- [Try it]:
Set down the full listing that follows, word for word.

- [Supplied information]:
________________________
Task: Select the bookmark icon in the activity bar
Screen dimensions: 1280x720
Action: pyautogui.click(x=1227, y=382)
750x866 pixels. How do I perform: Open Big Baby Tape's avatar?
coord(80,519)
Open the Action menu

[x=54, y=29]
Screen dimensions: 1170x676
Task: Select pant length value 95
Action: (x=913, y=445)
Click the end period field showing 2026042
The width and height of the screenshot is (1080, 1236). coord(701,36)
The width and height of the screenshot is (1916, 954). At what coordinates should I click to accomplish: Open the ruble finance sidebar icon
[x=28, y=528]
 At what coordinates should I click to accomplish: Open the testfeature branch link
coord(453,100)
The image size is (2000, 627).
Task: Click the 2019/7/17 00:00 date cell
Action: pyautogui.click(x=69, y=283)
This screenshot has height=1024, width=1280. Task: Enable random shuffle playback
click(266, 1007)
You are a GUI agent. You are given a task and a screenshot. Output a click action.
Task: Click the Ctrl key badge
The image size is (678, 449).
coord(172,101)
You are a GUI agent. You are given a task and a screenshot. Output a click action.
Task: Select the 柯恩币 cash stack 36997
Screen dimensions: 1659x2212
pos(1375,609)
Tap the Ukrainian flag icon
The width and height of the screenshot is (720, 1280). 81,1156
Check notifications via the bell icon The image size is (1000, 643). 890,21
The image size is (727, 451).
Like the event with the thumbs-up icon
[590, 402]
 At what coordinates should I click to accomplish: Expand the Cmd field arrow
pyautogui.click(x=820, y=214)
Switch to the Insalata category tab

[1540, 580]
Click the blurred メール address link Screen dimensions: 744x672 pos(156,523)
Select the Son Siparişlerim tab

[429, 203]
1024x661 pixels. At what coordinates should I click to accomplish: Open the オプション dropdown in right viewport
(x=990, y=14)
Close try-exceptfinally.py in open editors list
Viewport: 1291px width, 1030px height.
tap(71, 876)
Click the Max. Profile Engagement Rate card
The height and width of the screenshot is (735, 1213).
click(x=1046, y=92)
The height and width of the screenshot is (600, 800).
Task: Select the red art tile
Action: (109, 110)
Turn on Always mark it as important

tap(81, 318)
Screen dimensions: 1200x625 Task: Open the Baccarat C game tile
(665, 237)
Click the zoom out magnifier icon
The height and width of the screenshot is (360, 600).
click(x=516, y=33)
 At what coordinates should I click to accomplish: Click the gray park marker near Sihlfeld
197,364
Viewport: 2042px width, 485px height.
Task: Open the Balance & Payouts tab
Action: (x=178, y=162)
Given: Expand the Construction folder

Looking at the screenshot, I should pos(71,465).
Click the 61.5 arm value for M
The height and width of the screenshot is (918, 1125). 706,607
________________________
- [Response to the exercise]:
Task: Select the bookmark icon in the activity bar
Screen dimensions: 1280x720
Action: pyautogui.click(x=1227, y=382)
750x866 pixels. How do I perform: Open Big Baby Tape's avatar?
coord(80,519)
Open the Action menu

[x=54, y=29]
Screen dimensions: 1170x676
Task: Select pant length value 95
Action: (x=913, y=445)
Click the end period field showing 2026042
The width and height of the screenshot is (1080, 1236). coord(701,36)
The width and height of the screenshot is (1916, 954). At what coordinates should I click to accomplish: Open the ruble finance sidebar icon
[x=28, y=528]
 At what coordinates should I click to accomplish: Open the testfeature branch link
coord(453,100)
The image size is (2000, 627).
Task: Click the 2019/7/17 00:00 date cell
Action: pyautogui.click(x=69, y=283)
This screenshot has height=1024, width=1280. Task: Enable random shuffle playback
click(266, 1007)
You are a GUI agent. You are given a task and a screenshot. Output a click action.
Task: Click the Ctrl key badge
The image size is (678, 449).
coord(172,101)
You are a GUI agent. You are given a task and a screenshot. Output a click action.
Task: Select the 柯恩币 cash stack 36997
Screen dimensions: 1659x2212
pos(1375,609)
Tap the Ukrainian flag icon
The width and height of the screenshot is (720, 1280). 81,1156
Check notifications via the bell icon The image size is (1000, 643). 890,21
The image size is (727, 451).
Like the event with the thumbs-up icon
[590, 402]
 At what coordinates should I click to accomplish: Expand the Cmd field arrow
pyautogui.click(x=820, y=214)
Switch to the Insalata category tab

[1540, 580]
Click the blurred メール address link Screen dimensions: 744x672 pos(156,523)
Select the Son Siparişlerim tab

[429, 203]
1024x661 pixels. At what coordinates should I click to accomplish: Open the オプション dropdown in right viewport
(x=990, y=14)
Close try-exceptfinally.py in open editors list
Viewport: 1291px width, 1030px height.
tap(71, 876)
Click the Max. Profile Engagement Rate card
The height and width of the screenshot is (735, 1213).
click(x=1046, y=92)
The height and width of the screenshot is (600, 800).
Task: Select the red art tile
Action: (109, 110)
Turn on Always mark it as important

tap(81, 318)
Screen dimensions: 1200x625 Task: Open the Baccarat C game tile
(665, 237)
Click the zoom out magnifier icon
The height and width of the screenshot is (360, 600).
click(x=516, y=33)
 At what coordinates should I click to accomplish: Click the gray park marker near Sihlfeld
197,364
Viewport: 2042px width, 485px height.
Task: Open the Balance & Payouts tab
Action: (x=178, y=162)
Given: Expand the Construction folder

Looking at the screenshot, I should pos(71,465).
Click the 61.5 arm value for M
The height and width of the screenshot is (918, 1125). 706,607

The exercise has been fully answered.